■ EXERCISE DESCRIPTION
From the entries below, work out the number of lines that hold the word "click", and give that number alone.

■ EXERCISE MATERIALS
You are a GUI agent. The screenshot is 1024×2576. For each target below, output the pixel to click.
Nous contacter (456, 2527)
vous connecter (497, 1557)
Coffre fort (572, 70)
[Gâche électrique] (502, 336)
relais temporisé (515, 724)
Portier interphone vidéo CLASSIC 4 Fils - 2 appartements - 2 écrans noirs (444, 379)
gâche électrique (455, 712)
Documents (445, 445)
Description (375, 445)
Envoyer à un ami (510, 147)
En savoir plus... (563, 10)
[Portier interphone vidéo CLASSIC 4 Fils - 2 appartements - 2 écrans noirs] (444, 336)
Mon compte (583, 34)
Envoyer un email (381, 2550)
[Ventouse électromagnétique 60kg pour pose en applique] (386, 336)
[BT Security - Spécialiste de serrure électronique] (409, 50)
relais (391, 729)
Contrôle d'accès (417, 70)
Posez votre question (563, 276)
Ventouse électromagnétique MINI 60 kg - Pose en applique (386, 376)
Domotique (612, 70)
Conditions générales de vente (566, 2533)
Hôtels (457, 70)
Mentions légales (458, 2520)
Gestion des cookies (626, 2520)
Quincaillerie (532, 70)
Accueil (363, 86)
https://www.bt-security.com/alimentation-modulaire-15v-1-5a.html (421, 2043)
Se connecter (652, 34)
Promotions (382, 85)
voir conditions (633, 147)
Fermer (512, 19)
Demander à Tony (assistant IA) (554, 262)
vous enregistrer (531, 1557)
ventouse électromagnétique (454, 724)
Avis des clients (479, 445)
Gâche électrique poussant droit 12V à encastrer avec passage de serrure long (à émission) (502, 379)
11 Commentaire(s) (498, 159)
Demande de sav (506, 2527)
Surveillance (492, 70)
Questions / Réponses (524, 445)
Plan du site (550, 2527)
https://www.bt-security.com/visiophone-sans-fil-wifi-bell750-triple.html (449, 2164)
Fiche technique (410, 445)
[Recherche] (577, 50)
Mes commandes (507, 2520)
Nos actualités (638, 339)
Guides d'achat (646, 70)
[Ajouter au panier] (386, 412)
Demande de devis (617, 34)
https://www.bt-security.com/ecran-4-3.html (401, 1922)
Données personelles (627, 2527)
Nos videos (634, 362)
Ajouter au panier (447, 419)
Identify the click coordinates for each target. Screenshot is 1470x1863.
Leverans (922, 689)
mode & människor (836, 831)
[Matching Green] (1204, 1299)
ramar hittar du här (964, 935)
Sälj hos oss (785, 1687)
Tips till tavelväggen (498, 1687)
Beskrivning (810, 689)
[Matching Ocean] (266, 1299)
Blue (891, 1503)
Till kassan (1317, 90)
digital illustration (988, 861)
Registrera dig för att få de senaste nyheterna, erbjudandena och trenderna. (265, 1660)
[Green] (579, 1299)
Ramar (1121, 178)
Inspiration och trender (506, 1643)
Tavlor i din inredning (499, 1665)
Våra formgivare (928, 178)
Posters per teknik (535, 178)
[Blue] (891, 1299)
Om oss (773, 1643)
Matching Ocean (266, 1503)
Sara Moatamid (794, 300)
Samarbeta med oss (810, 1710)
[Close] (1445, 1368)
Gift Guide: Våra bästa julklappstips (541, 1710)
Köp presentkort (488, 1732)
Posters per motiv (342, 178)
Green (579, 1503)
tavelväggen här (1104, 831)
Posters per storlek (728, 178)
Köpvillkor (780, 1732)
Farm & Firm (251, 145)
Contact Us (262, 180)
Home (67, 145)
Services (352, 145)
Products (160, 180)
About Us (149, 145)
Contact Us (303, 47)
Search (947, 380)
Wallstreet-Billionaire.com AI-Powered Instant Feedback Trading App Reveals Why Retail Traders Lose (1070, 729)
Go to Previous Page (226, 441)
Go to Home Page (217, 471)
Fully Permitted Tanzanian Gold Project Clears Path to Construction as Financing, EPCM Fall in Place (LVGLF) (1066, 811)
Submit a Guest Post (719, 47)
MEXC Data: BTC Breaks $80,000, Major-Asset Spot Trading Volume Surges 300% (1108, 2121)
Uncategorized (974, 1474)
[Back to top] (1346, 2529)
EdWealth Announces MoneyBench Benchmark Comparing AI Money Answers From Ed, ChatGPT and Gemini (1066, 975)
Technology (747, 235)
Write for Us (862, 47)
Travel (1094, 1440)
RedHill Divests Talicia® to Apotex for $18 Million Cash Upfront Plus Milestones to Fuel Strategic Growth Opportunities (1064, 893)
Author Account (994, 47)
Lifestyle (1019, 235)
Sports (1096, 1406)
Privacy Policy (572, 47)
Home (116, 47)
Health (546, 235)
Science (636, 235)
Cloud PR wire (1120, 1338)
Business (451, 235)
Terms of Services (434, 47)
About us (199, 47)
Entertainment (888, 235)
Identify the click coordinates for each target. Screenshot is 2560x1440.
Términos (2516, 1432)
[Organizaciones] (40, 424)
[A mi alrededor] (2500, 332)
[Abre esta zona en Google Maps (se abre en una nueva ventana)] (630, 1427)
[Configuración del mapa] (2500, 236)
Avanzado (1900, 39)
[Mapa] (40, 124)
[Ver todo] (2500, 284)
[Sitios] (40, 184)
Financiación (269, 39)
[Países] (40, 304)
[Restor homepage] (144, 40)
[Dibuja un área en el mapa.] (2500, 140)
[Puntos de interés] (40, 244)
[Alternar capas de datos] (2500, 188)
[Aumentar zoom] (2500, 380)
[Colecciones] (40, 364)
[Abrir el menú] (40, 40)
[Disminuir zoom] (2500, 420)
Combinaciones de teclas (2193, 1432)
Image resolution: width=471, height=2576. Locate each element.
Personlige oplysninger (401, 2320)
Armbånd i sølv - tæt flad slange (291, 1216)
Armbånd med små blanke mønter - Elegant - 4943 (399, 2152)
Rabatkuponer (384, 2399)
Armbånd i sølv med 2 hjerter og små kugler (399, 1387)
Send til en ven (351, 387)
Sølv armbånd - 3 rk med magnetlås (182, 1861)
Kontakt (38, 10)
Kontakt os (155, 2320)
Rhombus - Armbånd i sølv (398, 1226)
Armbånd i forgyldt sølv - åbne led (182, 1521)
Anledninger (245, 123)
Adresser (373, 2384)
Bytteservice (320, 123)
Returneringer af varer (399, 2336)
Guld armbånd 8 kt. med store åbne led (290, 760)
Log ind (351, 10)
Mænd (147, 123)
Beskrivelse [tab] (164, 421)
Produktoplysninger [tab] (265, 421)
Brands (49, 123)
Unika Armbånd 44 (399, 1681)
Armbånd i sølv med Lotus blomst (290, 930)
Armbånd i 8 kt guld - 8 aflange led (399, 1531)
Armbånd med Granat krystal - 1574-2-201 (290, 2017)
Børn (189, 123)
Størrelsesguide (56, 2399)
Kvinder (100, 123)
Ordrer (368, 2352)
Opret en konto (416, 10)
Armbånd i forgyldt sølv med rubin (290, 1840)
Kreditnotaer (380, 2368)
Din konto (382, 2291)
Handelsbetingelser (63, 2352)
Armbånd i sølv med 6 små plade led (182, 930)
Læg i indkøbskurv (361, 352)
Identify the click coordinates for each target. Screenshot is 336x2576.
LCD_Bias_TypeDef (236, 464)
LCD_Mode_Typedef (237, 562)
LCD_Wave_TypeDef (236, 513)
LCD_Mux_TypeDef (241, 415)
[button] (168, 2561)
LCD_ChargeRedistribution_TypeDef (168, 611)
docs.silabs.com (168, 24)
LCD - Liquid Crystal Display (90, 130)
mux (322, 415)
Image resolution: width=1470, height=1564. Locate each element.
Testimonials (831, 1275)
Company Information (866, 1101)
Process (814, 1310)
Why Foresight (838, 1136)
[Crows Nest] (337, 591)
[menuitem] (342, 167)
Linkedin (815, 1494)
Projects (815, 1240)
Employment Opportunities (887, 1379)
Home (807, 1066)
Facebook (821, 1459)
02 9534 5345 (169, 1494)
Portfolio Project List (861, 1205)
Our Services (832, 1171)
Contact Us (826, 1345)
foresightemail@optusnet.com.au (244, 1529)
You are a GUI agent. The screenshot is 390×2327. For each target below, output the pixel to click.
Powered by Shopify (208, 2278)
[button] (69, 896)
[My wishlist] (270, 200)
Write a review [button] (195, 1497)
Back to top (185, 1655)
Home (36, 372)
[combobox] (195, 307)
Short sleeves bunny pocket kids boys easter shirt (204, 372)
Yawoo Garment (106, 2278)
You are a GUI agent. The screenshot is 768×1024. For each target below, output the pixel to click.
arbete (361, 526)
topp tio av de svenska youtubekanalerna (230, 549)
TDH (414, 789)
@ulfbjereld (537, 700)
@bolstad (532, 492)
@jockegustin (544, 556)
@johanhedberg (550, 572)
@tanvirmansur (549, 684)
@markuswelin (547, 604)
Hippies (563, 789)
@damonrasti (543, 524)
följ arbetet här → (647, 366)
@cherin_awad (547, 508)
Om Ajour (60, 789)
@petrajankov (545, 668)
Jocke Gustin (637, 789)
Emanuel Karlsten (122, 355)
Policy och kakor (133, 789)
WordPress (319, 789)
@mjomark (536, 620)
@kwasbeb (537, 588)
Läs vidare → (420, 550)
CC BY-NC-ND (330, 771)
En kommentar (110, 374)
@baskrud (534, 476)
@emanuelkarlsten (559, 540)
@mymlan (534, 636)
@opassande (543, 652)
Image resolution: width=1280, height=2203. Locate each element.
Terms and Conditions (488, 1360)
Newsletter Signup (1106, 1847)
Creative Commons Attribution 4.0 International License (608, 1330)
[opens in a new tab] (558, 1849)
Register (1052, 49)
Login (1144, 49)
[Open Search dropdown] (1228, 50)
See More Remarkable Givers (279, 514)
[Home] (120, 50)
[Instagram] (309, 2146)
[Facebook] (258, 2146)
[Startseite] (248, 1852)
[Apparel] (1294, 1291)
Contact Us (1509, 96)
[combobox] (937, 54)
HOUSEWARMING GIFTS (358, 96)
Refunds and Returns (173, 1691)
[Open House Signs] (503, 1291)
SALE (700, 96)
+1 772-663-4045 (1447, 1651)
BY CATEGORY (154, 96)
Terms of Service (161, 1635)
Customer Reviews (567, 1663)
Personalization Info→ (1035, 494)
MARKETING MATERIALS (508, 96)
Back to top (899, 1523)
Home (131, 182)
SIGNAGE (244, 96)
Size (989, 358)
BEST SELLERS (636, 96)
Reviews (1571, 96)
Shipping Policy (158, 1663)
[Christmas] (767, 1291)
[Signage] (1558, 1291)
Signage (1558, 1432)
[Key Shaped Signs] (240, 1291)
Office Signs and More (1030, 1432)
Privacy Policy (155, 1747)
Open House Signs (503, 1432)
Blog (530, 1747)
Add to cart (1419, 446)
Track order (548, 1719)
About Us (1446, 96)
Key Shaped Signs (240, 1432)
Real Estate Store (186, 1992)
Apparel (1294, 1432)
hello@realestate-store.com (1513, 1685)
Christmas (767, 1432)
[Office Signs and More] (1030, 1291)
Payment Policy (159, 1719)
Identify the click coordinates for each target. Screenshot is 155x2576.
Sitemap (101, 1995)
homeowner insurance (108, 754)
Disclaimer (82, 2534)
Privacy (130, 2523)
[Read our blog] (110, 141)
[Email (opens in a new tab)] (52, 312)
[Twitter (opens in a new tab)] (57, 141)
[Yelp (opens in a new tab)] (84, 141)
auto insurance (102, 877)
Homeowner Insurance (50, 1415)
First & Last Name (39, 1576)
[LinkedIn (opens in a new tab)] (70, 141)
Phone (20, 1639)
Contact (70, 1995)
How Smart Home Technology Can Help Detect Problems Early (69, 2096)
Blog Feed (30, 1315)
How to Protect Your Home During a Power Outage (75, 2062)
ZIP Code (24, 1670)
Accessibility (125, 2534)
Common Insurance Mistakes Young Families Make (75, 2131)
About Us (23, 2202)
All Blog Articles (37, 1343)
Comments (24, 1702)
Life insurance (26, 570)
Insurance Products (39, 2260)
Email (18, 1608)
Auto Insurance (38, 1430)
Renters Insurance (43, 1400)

■ RESPONSE BOX
7